AURA: Development and Validation of an Augmented Unplanned Removal Alert System using Synthetic ICU Videos

TL;DR

Unplanned extubation (UE) poses severe safety risks in ICUs, but real-time video-based monitoring is constrained by privacy concerns around ICU footage. The authors present AURA, a privacy-preserving UE risk detector developed entirely on synthetic ICU videos produced via text-to-video diffusion, using pose estimation to identify collision near airway tubes and agitation via keypoint velocity. The approach achieves near-perfect collision detection ($F1=0.98$) and solid agitation performance ($F1=0.78$), validated by expert clinicians with high reliability, and demonstrates robustness to scale and parameter perturbations. This work shows that synthetic data can enable scalable, reproducible, and privacy-preserving vision-based patient safety monitoring, offering a blueprint for extending to other devices and clinical contexts in ICUs.

Abstract

Unplanned extubation (UE) remains a critical patient safety concern in intensive care units (ICUs), often leading to severe complications or death. Real-time UE detection has been limited, largely due to the ethical and privacy challenges of obtaining annotated ICU video data. We propose Augmented Unplanned Removal Alert (AURA), a vision-based risk detection system developed and validated entirely on a fully synthetic video dataset. By leveraging text-to-video diffusion, we generated diverse and clinically realistic ICU scenarios capturing a range of patient behaviors and care contexts. The system applies pose estimation to identify two high-risk movement patterns: collision, defined as hand entry into spatial zones near airway tubes, and agitation, quantified by the velocity of tracked anatomical keypoints. Expert assessments confirmed the realism of the synthetic data, and performance evaluations showed high accuracy for collision detection and moderate performance for agitation recognition. This work demonstrates a novel pathway for developing privacy-preserving, reproducible patient safety monitoring systems with potential for deployment in intensive care settings.

Figures (5)

• Figure 1: Overview of the AURA development pipeline. The framework consists of three stages: (1) Synthetic video generation: 75 ICU videos generated using text-to-video model and refined through heuristic evaluation; (2) System development: Pose estimation-based detection of collision and agitation behaviors, with model tuning (n=12) and testing (n=63); (3) System assessment: Nine experts conducted video- and system-level evaluation, establishing ground truth for subsequent performance evaluation.
• Figure 2: Overview of the AURA synthetic video dataset generation. Prompts are refined via exploratory generation and heuristic expert evaluation, then used for batch video generation.
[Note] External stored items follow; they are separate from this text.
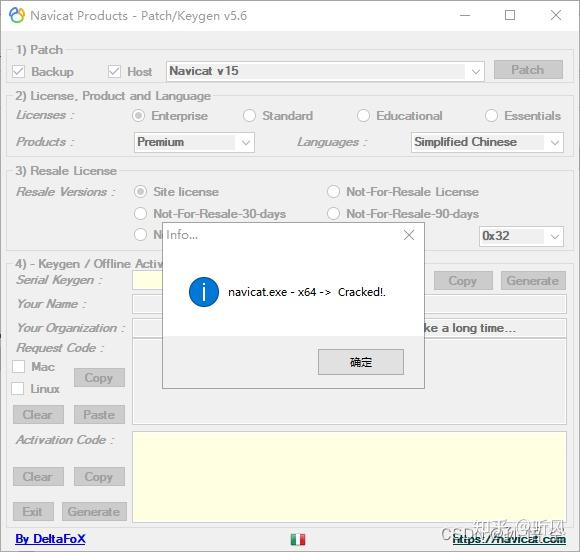Toggle the Host checkbox

114,71
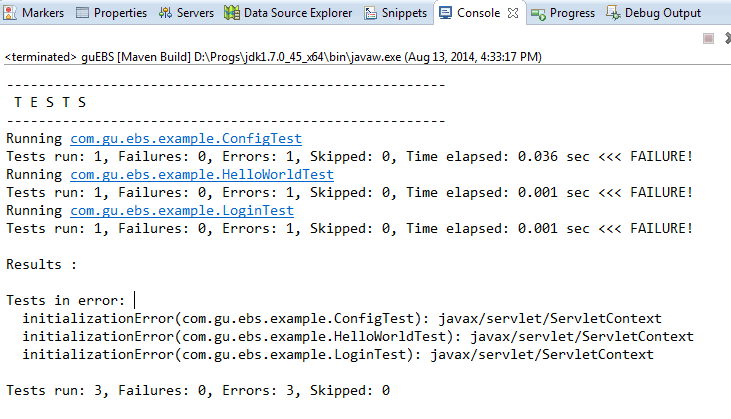Follow the com.gu.ebs.example.HelloWorldTest link

[x=202, y=174]
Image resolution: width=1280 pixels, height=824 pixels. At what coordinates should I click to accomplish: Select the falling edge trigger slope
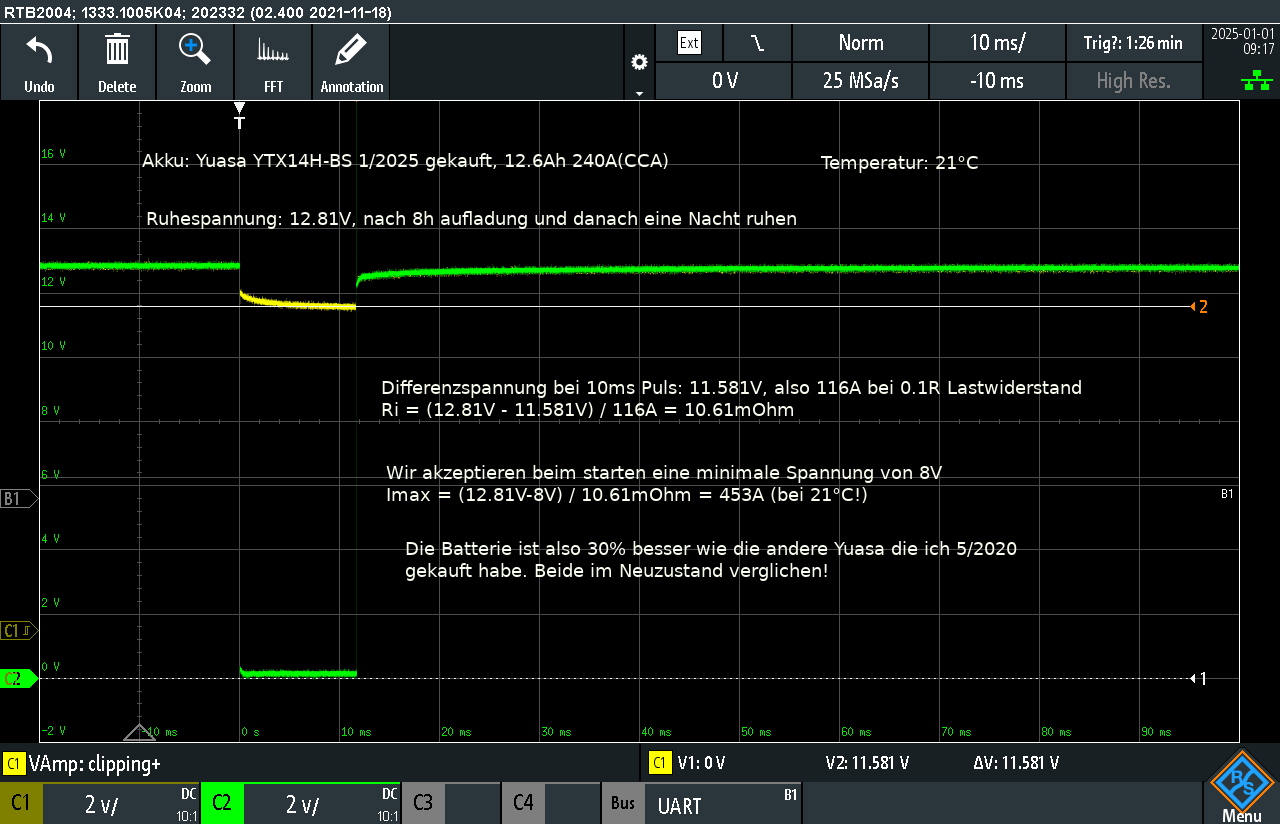coord(757,43)
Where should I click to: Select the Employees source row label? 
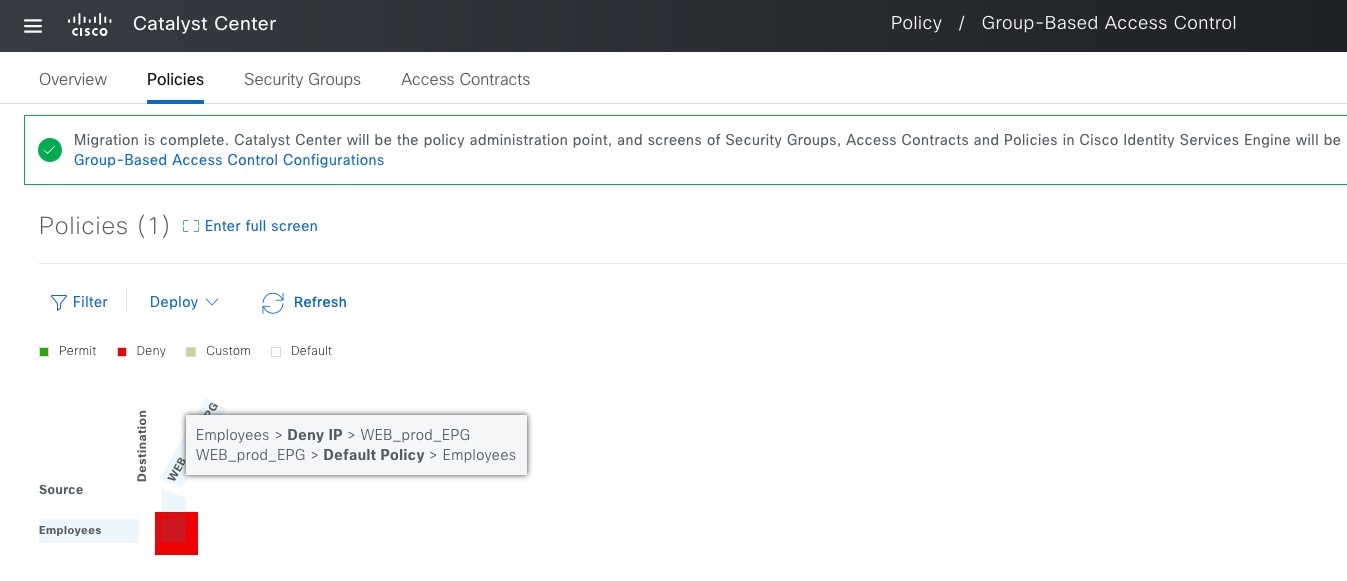pyautogui.click(x=71, y=530)
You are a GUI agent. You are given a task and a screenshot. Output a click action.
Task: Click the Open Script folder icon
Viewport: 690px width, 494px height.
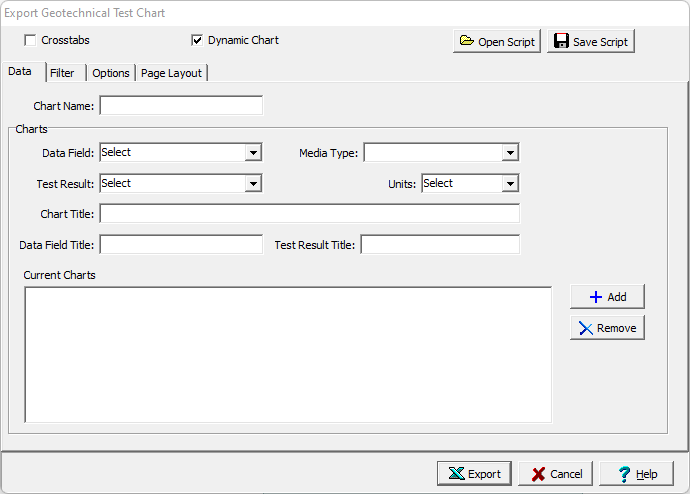pos(466,42)

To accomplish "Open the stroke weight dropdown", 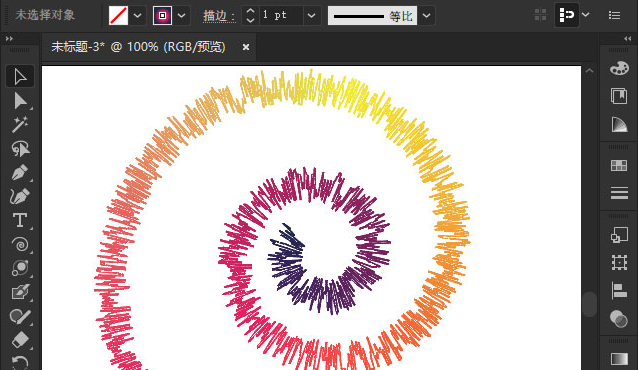I will [x=311, y=15].
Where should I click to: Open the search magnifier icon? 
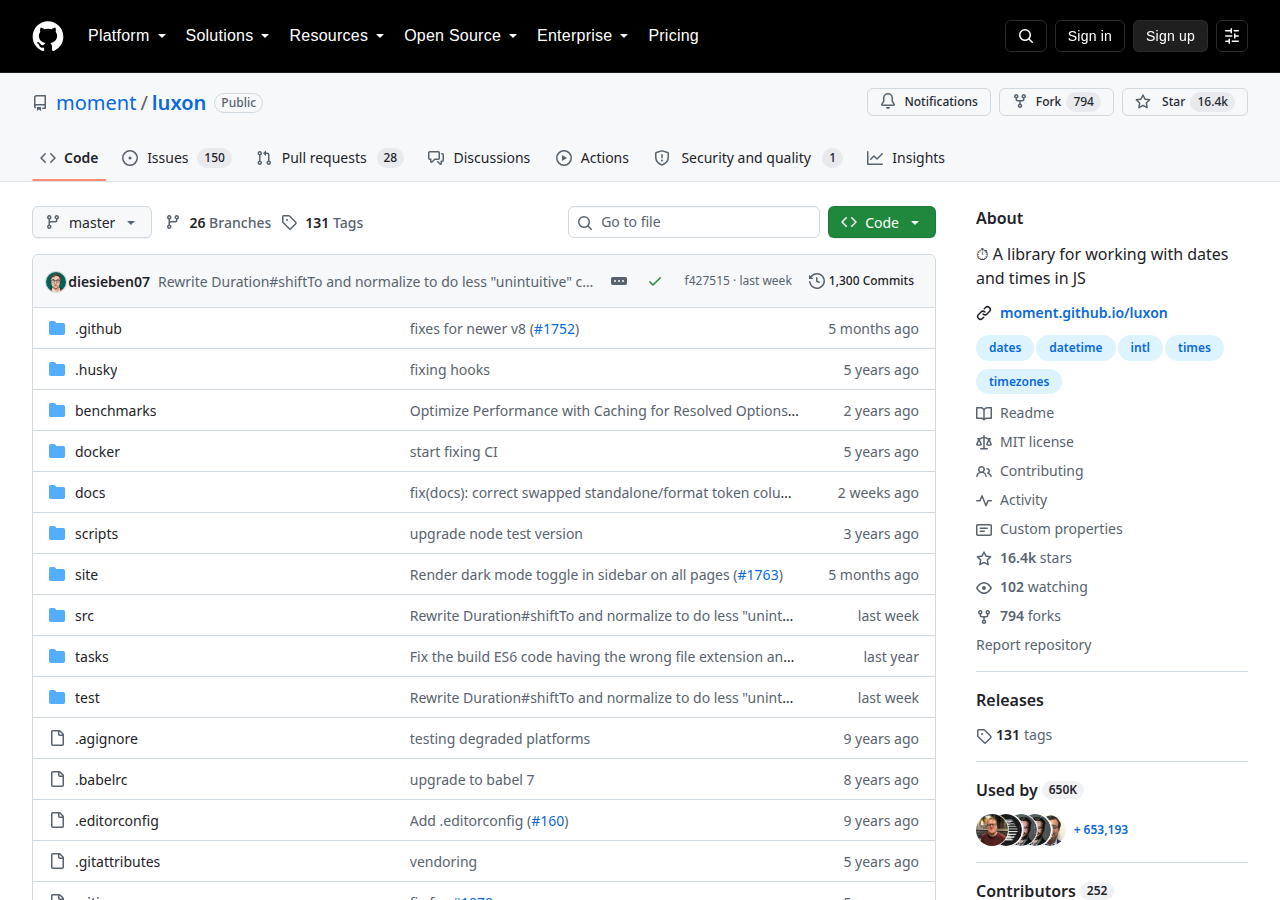pyautogui.click(x=1026, y=36)
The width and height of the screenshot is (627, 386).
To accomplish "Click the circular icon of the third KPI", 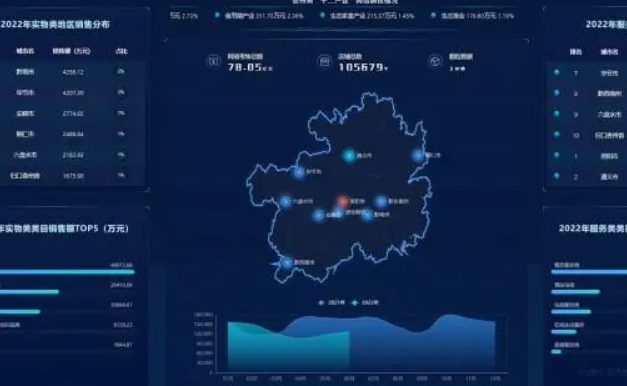I will tap(435, 61).
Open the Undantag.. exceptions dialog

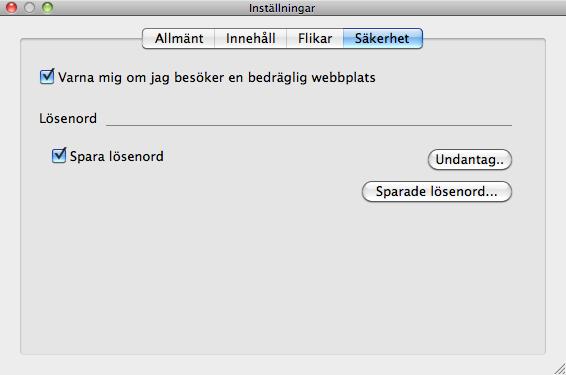click(470, 159)
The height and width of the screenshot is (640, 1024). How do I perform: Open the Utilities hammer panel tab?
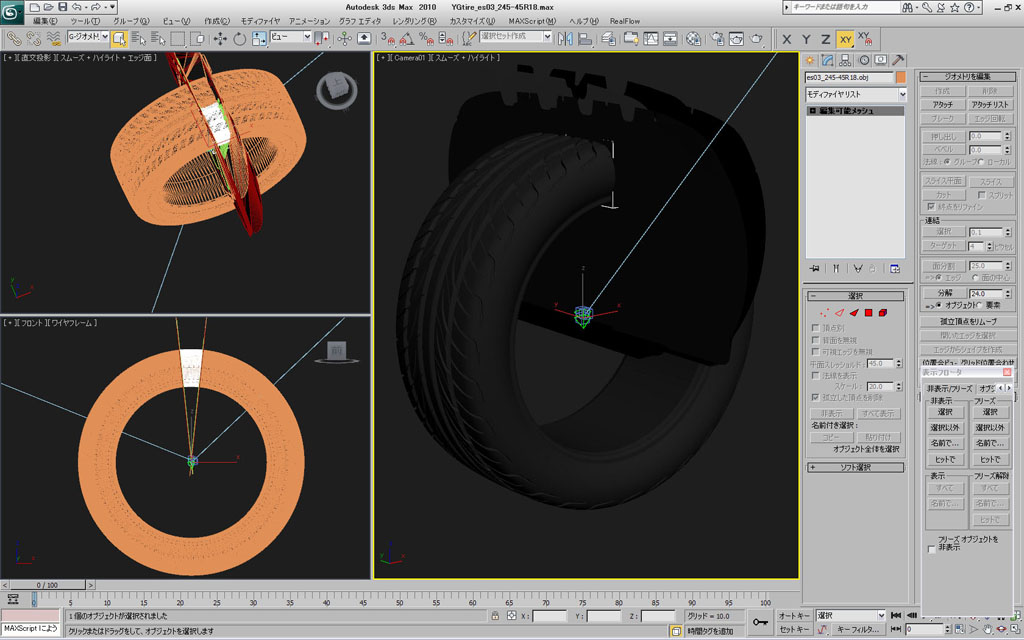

Outputs pass two screening stages and only accepted videos form the final dataset (solid = pass; dashed = feedback/fail). This integrated human–AI workflow ensures realism and feasibility while preserving reproducibility.
• Figure 3: Examples of overlays for collision (left) and agitation (right) in synthetic intensive care unit videos. Colored “auras” around hands and mouth indicate risk zones (green = normal; red = collision). Numeric overlays show hand proximity (LH, RH), movement velocity (VEL).
• Figure 4: Prompt template for synthetic ICU video generation. Video generation was performed using an expert-designed prompt template, which was iteratively refined through sample generation and heuristic evaluation by an experienced ICU nurse.
• Figure 5: Web-based evaluation interface used by ICU nurses. The interface displays each synthetic ICU video with pose-estimated overlays (center), provides structured rating criteria for video quality and alarm appropriateness (right), and allows navigation across all 63 evaluation items (left). Before entering the evaluation page, experts received a brief orientation explaining the system and rating procedure. After the video-level assessment, a system-level evaluation page was presented. This interface was used to collect expert assessments for validating video quality and overall system performance.